Schatzfinder
Diese Sorte Wahrheit ist gemeint, wenn man landläufig einfach sagt: Es ist so.
Die zweite Wahrheit ist die »Wir-Wahrheit«. Etwas passiert, und wir wohnen dem bei, zum Beispiel, wenn jemand Klavier spielt. Wir interpretieren dann das Erlebte und halten es gemeinsam für wahr. Wenn einer vor einem Ding mit schwarzen und weißen Stäbchen sitzt und darauf herumdrückt, was unterschiedliche Töne erzeugt, die in uns ein bestimmtes Gefühl von Stimmigkeit erzeugen, dann nennen wir das Klavierspielen. Dahinter liegen aber mehrfache Übereinkünfte und die Annahme gemeinsamer Erlebnisse. Außer den »Es-Wahrheiten«, dass ein Klavier ein Klavier ist, Tasten Tasten sind und ein Hocker ein Hocker ist, fügt sich die Wahrheit des Klavierspielens erst zusammen, wenn wir das innere Erlebnis der akustischen Stimmigkeit als Musik interpretieren und uns darauf einigen. Diese kollektiv-innere Übereinkunft kann von Kulturkreis zu Kulturkreis unterschiedlich sein, und es kann sich auch im Zeitverlauf ändern. Wer weiß, was wir in 100 Jahren als Musik bezeichnen?

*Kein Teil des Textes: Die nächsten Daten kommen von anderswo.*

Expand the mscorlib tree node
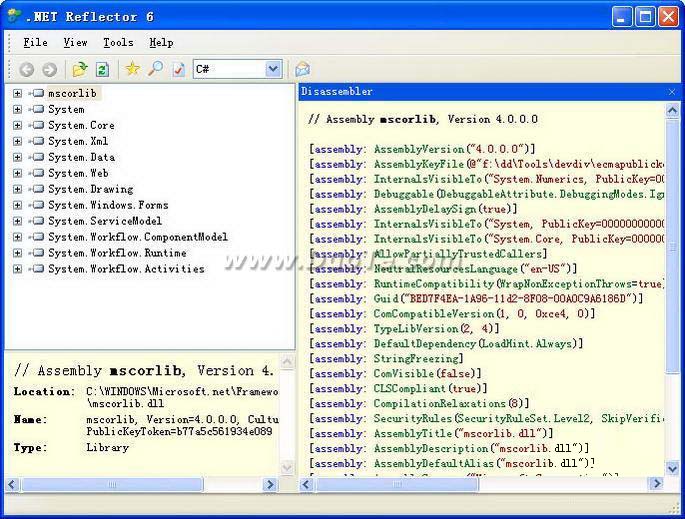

Bis vor wenigen Jahrzehnten beispielsweise wurde wildes Herumgehaue auf dem Klavier mit zugehörigem Gegröle und Gezappel kollektiv nicht als Musik erlebt. Seit der amerikanische Discjockey Alan Freed 1951 im Radio den merkwürdigen Lärm einer Künstlerbewegung um Bill Haley, Chuck Berry, Bo Diddley und anderen als »Rock and Roll« bezeichnete, war daraus eine Musikrichtung geworden, eine neue »Wir-Wahrheit«. Wir-Wahrheiten stellen die Verbindung zwischen den Individuen und den Es-Wahrheiten her. Es sind gemeinsame, innere Übereinkünfte über die äußeren Erscheinungen und Handlungen: »Für uns sei es so.«
Die dritte Wahrheit ist die »Ich-Wahrheit«. Sie ist gemeint, wenn ich in mir und für mich eine Bewertung und Interpretation der Welt da draußen treffe. Wenn ich zum Beispiel sage, Zürich sei eine schöne Stadt, dann stimmt das auch – aber erst mal nur für mich. Viele Kritiker und Medien verwechseln Ich-Wahrheiten mit Es-Wahrheiten, wenn sie nämlich glauben, ihr subjektiver Eindruck sei eine verbindliche Übereinkunft mit allen anderen Menschen über eine Sache. Sie sagen oder schreiben dann »David Garrett spielt das Stück von Mozart zu langsam« – als ob es so sei. Dabei ist es nur eine einzelne Meinung, eine Interpretationdes Kritikers von Garretts Interpretation von Mozart. Er hat aber Garrett nicht gefragt, warum er das Stück so langsam spielt. Und keiner von beiden kann Mozart gefragt haben, ob das Stück so und nicht anders interpretiert werden sollte. Es ist wie mit der Rechtschreibreform: Es wird festgelegt und soll dann gelten.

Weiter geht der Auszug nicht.